Stuffer provides a simple key/value store mechanism to pass state between invocations via files in
the container file system. Use store.set_value to store values, and
store.get to retrieve them. The naming convention for keys is
lower snake case, separated by dots for hierarchical organisation,
my_corp.databases.mysql.preferred_driver. The prefix stuffer.` is reserved for stuffer
components, which should use key names corresponding to the stuffer package name,
The values in the store are plain strings.
Users are allowed to put recipes under sites/ for others to get inspired. This model may not scale, but as long as the number of users is small, there is value in sharing and showing each other code snippets, in order to extract pieces of common value.
Snippets worth reuse can be put under stuffer/contrib/. Files under stuffer/contrib are expected to be maintained by the contributor.
Routines for installing third-party software should also go under stuffer/contrib.
New code should be covered with integration tests. Avoid unit tests - since the purpose of stuffer is integration, there is little value testing scenarios that are not authentic. Strive to figure out a way to test functionality with Docker containers.

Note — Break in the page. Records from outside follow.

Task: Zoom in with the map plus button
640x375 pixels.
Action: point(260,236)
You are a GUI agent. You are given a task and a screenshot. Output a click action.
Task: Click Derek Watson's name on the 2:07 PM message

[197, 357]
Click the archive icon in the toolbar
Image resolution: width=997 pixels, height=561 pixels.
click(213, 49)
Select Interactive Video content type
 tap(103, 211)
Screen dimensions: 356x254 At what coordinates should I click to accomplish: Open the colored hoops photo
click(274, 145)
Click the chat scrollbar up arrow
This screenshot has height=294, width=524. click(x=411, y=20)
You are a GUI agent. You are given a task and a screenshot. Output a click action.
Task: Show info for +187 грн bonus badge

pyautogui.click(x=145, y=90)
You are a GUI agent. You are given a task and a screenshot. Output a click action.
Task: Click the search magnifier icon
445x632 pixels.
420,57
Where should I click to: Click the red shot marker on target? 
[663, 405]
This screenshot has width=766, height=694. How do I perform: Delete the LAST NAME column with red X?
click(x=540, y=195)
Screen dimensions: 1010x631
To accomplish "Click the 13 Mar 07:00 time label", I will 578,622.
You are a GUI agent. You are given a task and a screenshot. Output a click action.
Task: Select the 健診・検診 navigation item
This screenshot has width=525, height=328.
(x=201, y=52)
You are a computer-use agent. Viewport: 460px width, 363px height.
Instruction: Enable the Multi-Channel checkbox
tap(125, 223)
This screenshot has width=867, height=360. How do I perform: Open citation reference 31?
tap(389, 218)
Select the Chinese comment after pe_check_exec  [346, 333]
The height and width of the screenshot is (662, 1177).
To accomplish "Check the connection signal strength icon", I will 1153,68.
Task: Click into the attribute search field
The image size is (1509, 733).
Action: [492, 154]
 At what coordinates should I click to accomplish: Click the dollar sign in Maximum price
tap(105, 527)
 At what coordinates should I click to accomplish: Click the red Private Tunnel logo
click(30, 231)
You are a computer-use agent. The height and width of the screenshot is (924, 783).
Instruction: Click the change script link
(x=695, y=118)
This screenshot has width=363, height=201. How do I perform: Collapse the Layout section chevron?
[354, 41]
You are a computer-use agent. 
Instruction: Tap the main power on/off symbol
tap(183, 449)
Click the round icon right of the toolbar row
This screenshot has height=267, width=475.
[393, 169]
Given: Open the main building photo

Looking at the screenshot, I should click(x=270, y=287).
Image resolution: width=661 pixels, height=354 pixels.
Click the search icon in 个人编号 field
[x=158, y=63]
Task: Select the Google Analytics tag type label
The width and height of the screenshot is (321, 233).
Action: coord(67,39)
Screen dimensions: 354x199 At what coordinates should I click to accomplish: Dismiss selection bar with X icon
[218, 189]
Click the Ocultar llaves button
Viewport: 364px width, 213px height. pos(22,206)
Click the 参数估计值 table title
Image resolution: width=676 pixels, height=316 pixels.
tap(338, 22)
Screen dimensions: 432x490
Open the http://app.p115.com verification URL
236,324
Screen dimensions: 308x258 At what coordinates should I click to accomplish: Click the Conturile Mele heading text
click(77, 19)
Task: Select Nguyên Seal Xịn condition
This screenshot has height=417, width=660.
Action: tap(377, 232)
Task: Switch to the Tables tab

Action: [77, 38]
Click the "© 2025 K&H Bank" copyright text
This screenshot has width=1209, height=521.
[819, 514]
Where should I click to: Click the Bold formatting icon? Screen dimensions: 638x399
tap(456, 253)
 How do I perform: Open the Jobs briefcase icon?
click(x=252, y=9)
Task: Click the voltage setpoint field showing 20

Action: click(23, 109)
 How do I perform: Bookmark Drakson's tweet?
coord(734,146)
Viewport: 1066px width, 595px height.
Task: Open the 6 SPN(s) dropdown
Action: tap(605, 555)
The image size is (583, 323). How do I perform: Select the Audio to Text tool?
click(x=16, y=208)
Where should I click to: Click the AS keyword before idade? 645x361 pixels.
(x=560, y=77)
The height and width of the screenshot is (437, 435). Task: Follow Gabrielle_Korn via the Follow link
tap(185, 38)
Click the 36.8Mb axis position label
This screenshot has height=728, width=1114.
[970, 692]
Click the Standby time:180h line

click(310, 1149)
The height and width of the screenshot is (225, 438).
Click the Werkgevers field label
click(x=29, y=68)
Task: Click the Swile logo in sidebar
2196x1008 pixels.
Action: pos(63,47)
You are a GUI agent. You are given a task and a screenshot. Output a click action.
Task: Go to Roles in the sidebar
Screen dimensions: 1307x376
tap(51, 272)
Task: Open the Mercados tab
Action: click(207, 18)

In order to run the test suite, run
tox in the project root directory. The continuous
integration build also bulds the documentation and performs a distribution build. See shippable.yml
for the exact commands.
When tests pass, fork https://bitbucket.org/mapflat/stuffer, push your code to the fork, and create a pull request.
Build and release¶
Continuous integration builds are run with Shippable. Shippable builds a release package for every merge or push to master branch. If the version number is higher than the current version on https://pypi.python.org, the CI build uploads a new release. Hence, in order to make a new release, update the version number in main.py and setup.py before merging to master.
Install the latest version with
pip3 install stuffer, depending on the default python version in
In order to create an installable distribution package from the source directory, run
sdist from the project root directory. Install with
pip3 install dist/stuffer-*.tar.gz.
Q & A¶
Q: Stuffer sounds similar to Packer. What is the relation?
A: Packer is a tool for creating a container, given that you provide stuff to put in the container. Stuffer is a way to express what stuff to put in a container, given that you provide a way to pack the container. They can be used together, if desired. Packer is made by Hashicorp, who have no relation to Stuffer.
Q: I think that Docker containers should be built according to the following principle: <your preference here>. Why doesn’t stuffer do that?
A: There is no single best way to build Docker images. There are tradeoffs involved. Stuffer gives you a way to express your preferences, and package it as code, reusable by your colleagues. Feel free to submit a PR that implements your preferences as an optional strategy.
Q: Does it scale to more complex scenarios? Can I see some examples?
A: You can find some non-trivial examples at https://bitbucket.org/mapflat/stuffer/src/master/sites/mapflat/.
There is a name clash between the click command line parser library and a Ubuntu python package for handling the click packaging format. Hence, you might run into trouble if you have the former installed on your machine, or in the Docker images that you wish to build. At this point, you can either solve it by removing the conflicting package, or by installing stuffer in a virtual environment (virtualenv).